Edward Lear Poetry - Edward Lear (May 12, 1812 - January 29, 1888) was an English artist, illustrator, writer, and poet, best known today primarily for literary nonsense, in poetry and prose, and especially his limericks, a form which he popularized.
Biography Edward Lear Poetry - Lear was born into a middle class family in the village of Holloway, the son of Ann and Jeremiah Lear 21. He was raised by his older brother, also named Ann, 21 years his senior. Lear and Ann are very fond of her mother kept him until his death, when Lear nearly 50 years. Because the family's financial fortunes fail, at the age of four he and his brother had to leave the family home and set up house together.
Lear suffered from health problems. From the age of six he suffered frequent grand mal epileptic seizures, and bronchitis, asthma, and in later life, partial blindness. Lear experienced his first seizure at Highgate near the fair with his father. The event was scared and embarrassed him. Lear felt lifelong guilt and shame for his epileptic condition. Adult diaries indicate that he always felt the onset of seizures in time to remove himself from public view. How Lear is able to anticipate the unknown, but many people with epilepsy report ringing in their ears (tinnitus) or aura before the onset of seizures. At the time of Lear's epilepsy was believed to be associated with demonic possession, which contribute to feelings of guilt and loneliness. When Lear is about seven he began to show signs of depression, probably due to the constant instability of his childhood. He suffered from severe depression period that he calls "Morbids."
Lear by Wilhelm Marstrand
Lear traveled widely throughout his life and eventually settled in Sanremo, on the Mediterranean coast of his beloved, in the 1870s, at a villa called "Villa Tennyson." The closest he came to the wedding are the two proposals, both for the same woman 46 years younger, is not acceptable. To a friend he relied only on a circle of friends and correspondents, and especially, in the future, in his chef Suliot Albania, Giorgis, a loyal friend and, as Lear complained, a cook thoroughly unsatisfactory. Another trusted companion in Sanremo is her cat, Foss, who died in 1886 and was buried with some ceremony at a park in Villa Tennyson. After a long decline in health, Lear died at his villa in 1888, of heart disease from which he suffered at least since 1870. Lear's funeral is said to be the affair, sad lonely by the wife of Dr.

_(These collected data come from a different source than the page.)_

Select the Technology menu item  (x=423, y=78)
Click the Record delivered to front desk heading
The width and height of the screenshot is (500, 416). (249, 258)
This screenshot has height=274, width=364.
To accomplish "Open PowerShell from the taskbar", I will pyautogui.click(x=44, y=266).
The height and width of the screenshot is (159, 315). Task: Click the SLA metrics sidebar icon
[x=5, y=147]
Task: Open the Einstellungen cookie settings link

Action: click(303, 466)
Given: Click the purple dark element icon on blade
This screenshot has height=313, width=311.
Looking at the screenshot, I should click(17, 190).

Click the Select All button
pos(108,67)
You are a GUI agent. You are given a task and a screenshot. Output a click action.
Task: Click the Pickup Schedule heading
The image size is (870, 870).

Hassall, physician Lear, not one of the many lifelong friends Lear could attend.
Lear was buried in the Cemetery Foce in Sanremo. On his gravestone is written, the lines on the Mount Tomohrit (Albania) from which Tennyson To EL [Edward Lear], on his trip in Greece:
Tomohrit, Athos, all things fair.
With a pencil, like a pen.
You shadow forth to distant men,
I read and felt that I was there. [5]
Edward Lear is known to introduce himself with a long name: "Mr. Abebika kratoponoko Prizzikalo Kattefello Ablegorabalus Ableborinto phashyph" or "the Cozovex Chakonoton Fossi Dossi Here Tomentilla Coronilla Battledore Polentilla & Kok Derry down Derry Dumps" is based on Aldiborontiphoskyphorniostikos.
One hundred years of his death was marked in England by a set of Royal Mail stamps in 1988 and the exhibition at the Royal Academy. Lear's birthplace regions are now badged with a plaque in Bowman Mews, Islington in London and its bicentennial in 2012 was celebrated with various events, exhibitions and lectures at venues throughout the world including the International Owl and the Pussycat Day on his birthday. On this day he is honored by Google Doodle describe the Owl and the Pussycat dancing.